What we are looking for is life, Hubble cannot see it.


Johathan, life's only part of the equation. We have to find the *planets*
where life _might_ exist before we can actually _see_ life.



What do you think the Webb and TPF are all about. But if you want
to see extraterrestrial life, just look below. It's staring us in the
face!

The Stromatolites of Stella Maris, Bahamas
http://www.theflyingcircus.com/stella_maris.html

Endurance Crater
http://marsrovers.jpl.nasa.gov/galle...9P1987R0M1.JPG
http://marsrovers.jpl.nasa.gov/galle...P1986R0M1.HTML



And if pics aren't enough, how about some Mossebauer spectra....
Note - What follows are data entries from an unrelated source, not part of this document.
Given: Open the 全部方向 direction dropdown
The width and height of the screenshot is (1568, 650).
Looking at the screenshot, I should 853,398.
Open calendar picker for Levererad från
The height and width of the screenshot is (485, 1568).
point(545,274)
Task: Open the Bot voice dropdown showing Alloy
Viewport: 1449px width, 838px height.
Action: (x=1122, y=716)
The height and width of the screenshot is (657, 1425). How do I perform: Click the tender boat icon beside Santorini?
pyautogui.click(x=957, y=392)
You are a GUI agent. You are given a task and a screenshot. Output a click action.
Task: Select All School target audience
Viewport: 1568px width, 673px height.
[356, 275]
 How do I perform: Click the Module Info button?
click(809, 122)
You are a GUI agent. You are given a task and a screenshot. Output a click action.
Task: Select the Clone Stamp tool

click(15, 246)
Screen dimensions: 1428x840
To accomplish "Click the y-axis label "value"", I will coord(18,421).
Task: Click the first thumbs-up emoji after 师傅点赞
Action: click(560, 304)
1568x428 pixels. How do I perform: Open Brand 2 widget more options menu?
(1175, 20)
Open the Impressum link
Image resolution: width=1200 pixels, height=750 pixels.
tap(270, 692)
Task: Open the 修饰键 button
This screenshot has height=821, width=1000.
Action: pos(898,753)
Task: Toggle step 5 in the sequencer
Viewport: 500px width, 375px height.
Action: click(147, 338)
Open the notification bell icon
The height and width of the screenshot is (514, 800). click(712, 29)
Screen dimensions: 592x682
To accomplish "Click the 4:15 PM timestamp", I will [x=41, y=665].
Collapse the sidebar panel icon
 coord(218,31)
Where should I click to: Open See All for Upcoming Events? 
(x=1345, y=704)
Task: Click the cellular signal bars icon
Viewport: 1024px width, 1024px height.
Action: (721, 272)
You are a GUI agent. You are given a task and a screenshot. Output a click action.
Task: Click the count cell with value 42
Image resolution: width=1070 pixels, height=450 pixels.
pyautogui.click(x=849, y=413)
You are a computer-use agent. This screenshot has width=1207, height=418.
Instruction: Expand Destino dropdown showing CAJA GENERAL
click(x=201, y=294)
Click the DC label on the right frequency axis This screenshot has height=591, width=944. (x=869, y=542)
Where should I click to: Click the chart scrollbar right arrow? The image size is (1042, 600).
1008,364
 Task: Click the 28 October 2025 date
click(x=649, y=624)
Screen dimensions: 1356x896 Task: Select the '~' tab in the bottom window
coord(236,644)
A Bowl of Hematite-Rich 'Berries'
Mar 18, 2004

"This graph shows two spectra of outcrop regions near the
Mars Exploration Rover Opportunity's landing site.
The blue line shows data for a region dubbed "Berry Bowl,"
which contains a handful of the sphere-like grains dubbed
"blueberries."

Blueberry chart
http://www.jpl.nasa.gov/mer2004/rove.../image-19.html




A Mossbauer investigation of iron-rich terrestrial
hydrothermal vent systems: Lessons for Mars exploration

Jack D. Farmer 2
NASA Ames Research Center, Moffett Field, California

4. Siderite as a Component of an Ancient Stromatolite

"Mossbauer spectra at two temperatures of a freshly slabbed
portion of a 2.09 Ga (Early Proterozoic) hematic chert stro-
matolite from the Gunflint Iron Formation (PPRG 2443) are
shown in Figure 26. The high-velocity ferrous peak migrates
from its position at 100 K to overlap the fifth peak of hematite
at 19 K. This behavior and the agreement of the splitting pa-
rameters with those of siderite argue that this sample contains
a small fraction of siderite. (dominant siderite peak at -1090 cm-I).
The sample investigated was freshly slabbed for the Mossbauer
transmission measurement, so the iron carbonate is interior
to the native stromatolite rock. Its occurrence in this 2.09 Ga
old rock in- dicates that long (billion-year) survival times
for siderite are possible when preserved in silica."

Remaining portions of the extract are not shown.